Turbulencia y estrépito

El sonido y la furia mis valedores: eso, y no más, es la campaña electorera que no electoral, celebrada periódicamente en este país, rito que cabe en vocablo como estos: diatribas y ataques, inquina y embustes, acusaciones y descalificaciones, verborrea y falsas promesas a lo largo y ancho de unas campañas costosas hasta la náusea para el contribuyente. Ayer comencé a hablar del tema y me referí a la sabiduría de nuestra raíz indígena tocante a la elección de un individuo (un autóctono «Juanito») que el tanto de un año representaba a Tezcatlipoca, lo trataban como al verdadero dios y lo agasajaban como hoy mismo al diosecillo sexenal, con la diferencia que ustedes, como lo sigan leyendo, van a encontrar al final del escrito.Relata el cronista anónimo que un año antes de la fiesta de Tezcatlipoca «compraban los mercaderes un esclavo (¿Los Lorenzo Zambrano, Roberto Hernández y Cía de aquel entonces?) que fuese bien hecho, sin mácula ni señal alguna, así de enfermedad como de herida o golpe.

(No muy bien hecho en el caso presente, de acuerdo a la descripción de Manuel Espino: uno peloncito, chaparrito, de lentes. Vuelvo a la crónica.)

Lo purificaban lavándolo en el lago que llamaban de los dioses, y siendo purificado le vestían con los ropajes e insignias del ídolo, y poníanle el nombre del dios, y andaba todo el año tan honrado y reverenciado como el mismo ídolo. Traía siempre consigo 12 hombres de guarda porque no se huyese; y con ella le dejaban andar por donde quería.

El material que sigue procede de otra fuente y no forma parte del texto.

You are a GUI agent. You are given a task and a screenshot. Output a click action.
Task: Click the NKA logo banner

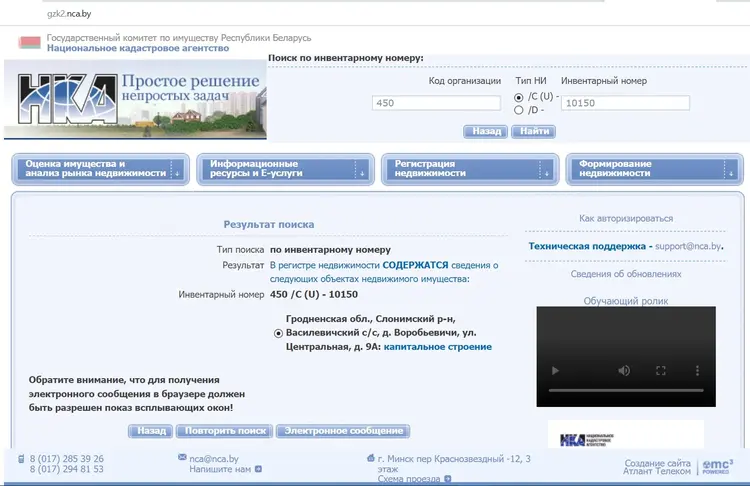click(135, 100)
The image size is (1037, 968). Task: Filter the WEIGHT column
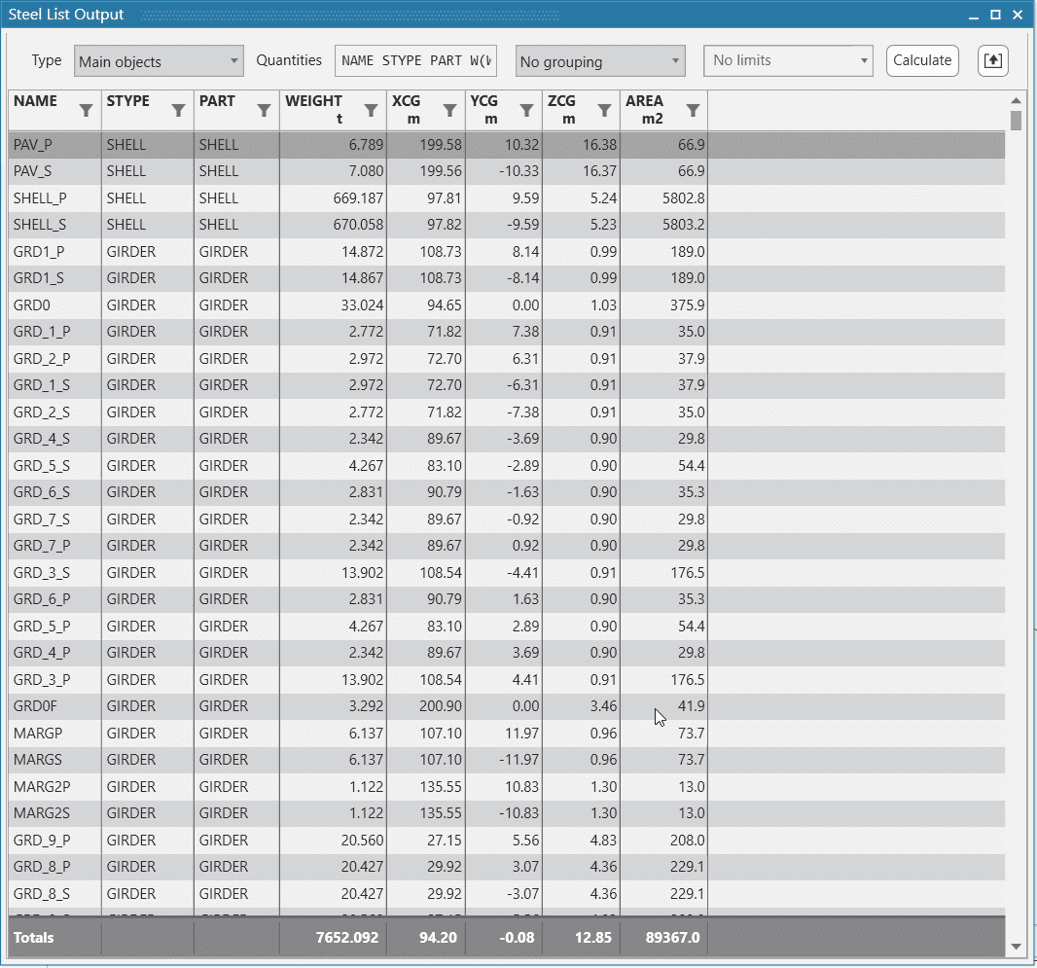tap(371, 111)
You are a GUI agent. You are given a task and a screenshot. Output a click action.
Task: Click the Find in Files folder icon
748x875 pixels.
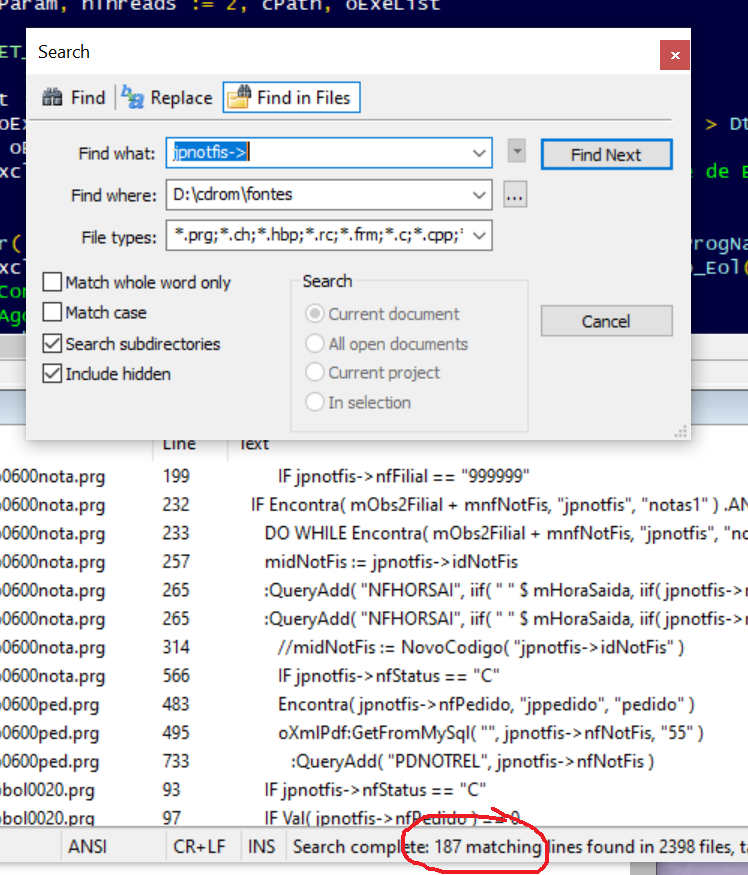238,97
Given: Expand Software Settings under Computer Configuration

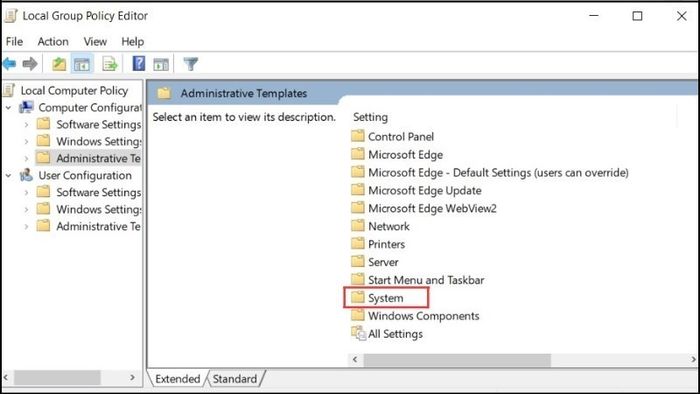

Tenía este indio el más honrado aposento del templo, donde todos los señores y principales le venían a servir y reverenciar, trayéndole de comer y beber con el aparato que a los grandes; al salir por la ciudad iba acompañado de señores y principales, y llevaba una flautilla y las mujeres salían con sus niños en los brazos y se los ponían delante saludándolo como a un dios; lo mismo hacía la demás gente. De noche le metían en una jaula de recias viguetas porque no se fuese. De mañana lo sacaban y después de darle a comer preciosas viandas poníanle sartales de rosas al cuello. Salían luego con él por la ciudad, y él iba cantando y bailando.

Nueve días antes de la fiesta venían ante él dos viejos muy venerables, y humillándose ante él le decían con una voz muy humilde y baja: «Señor, sabrás que de aquí a nueve días se te acabará este trabajo de bailar y cantar». Y mirábanle con atención, y si notaban que no andaba con el contento y la alegría que solía, tomaban las navajas del sacrificio y lavaban la sangre humana en ella pegada de los sacrificios pasados, y con aquellas babazas hacían una bebida mezclada con cacao y dábansela a beber, siendo enhechizado con aquel brebaje.

El perpetuo ejercicio de los sacerdotes era incensar a los ídolos y a su representante, en ceremonia donde ninguna leña se quemase sino aquélla que ellos mismos traían, y no la podían traer otros sino los diputados para el brasero divino. Y así se llegaba el día de la fiesta.

A media noche tomaban al elegido y sacrificábanle haciendo ofrenda de su corazón a la luna, y después arrojándole al ídolo. Lo alzaban los que lo habían ofrecido, los mercaderes, que ya tenían otro esclavo preparado para la semejanza de su dios.

Por cuanto a nosotros, herederos de la sabiduría indígena: ¿con nuestros mediocres diosecillos sexenales nosotros qué? ¿Dejarlos irse arropados por una impunidad alcahueta? (Dios, o más propiamente: Tezcatlipoca.)